[ASSIGNMENT]: Go to the line that contains "Screen dimensions: 1024x576". Restate that line and each one after it exactly, through the end of the records, without pictures.
── STUDY MATERIAL
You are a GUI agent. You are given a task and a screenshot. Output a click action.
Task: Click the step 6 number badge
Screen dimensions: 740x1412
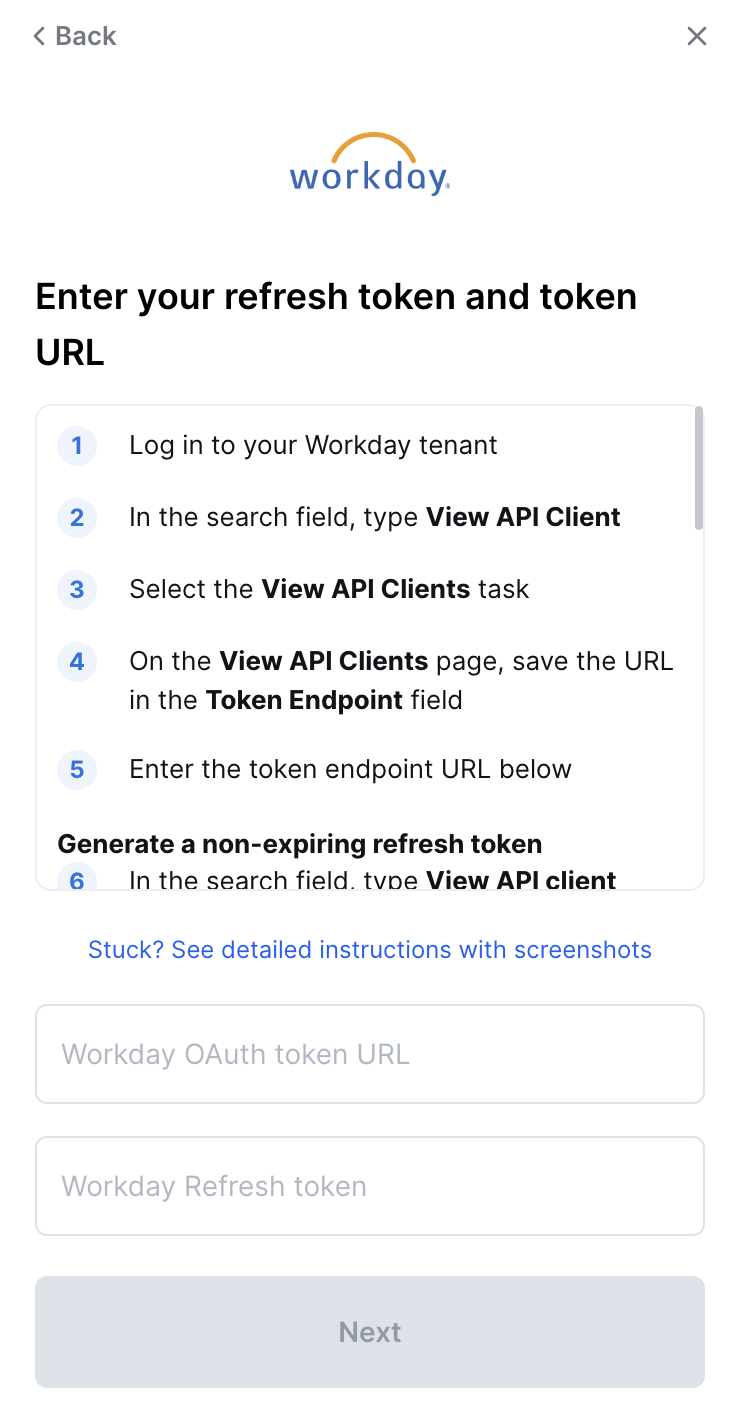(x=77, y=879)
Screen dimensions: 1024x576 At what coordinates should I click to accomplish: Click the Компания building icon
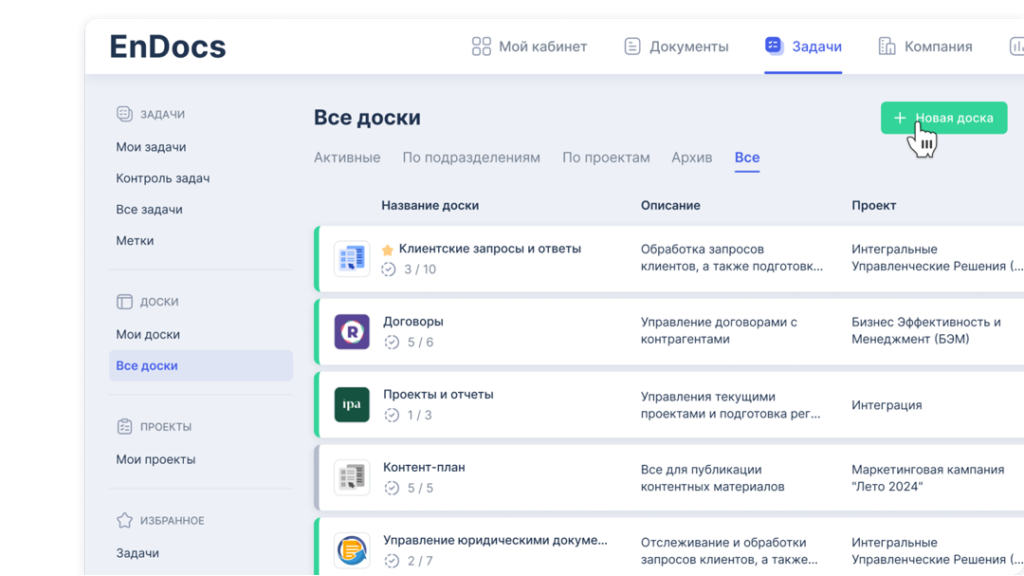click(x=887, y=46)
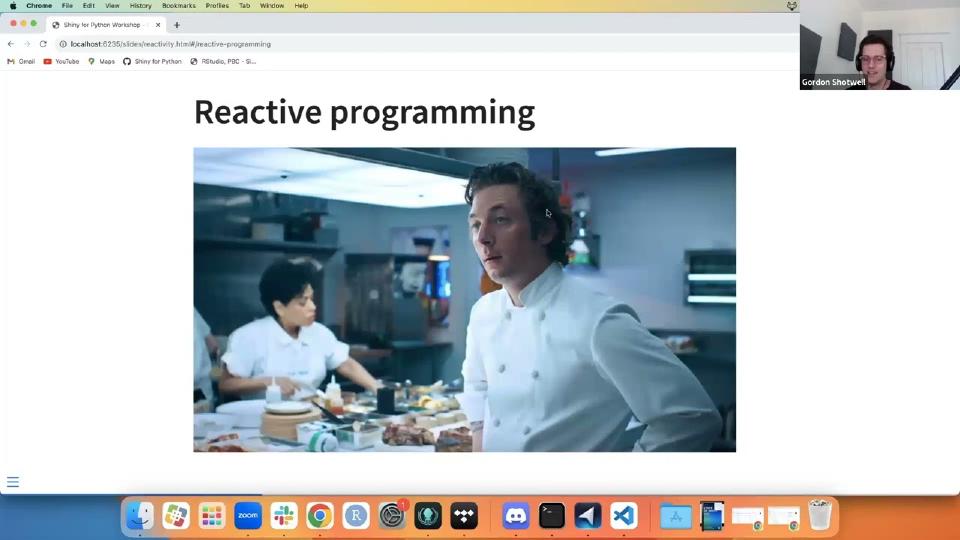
────
[OUTPUT OF THE TASK]:
Screen dimensions: 1024x576 At what coordinates should I click to accomplish: Click the Компания building icon
click(x=887, y=46)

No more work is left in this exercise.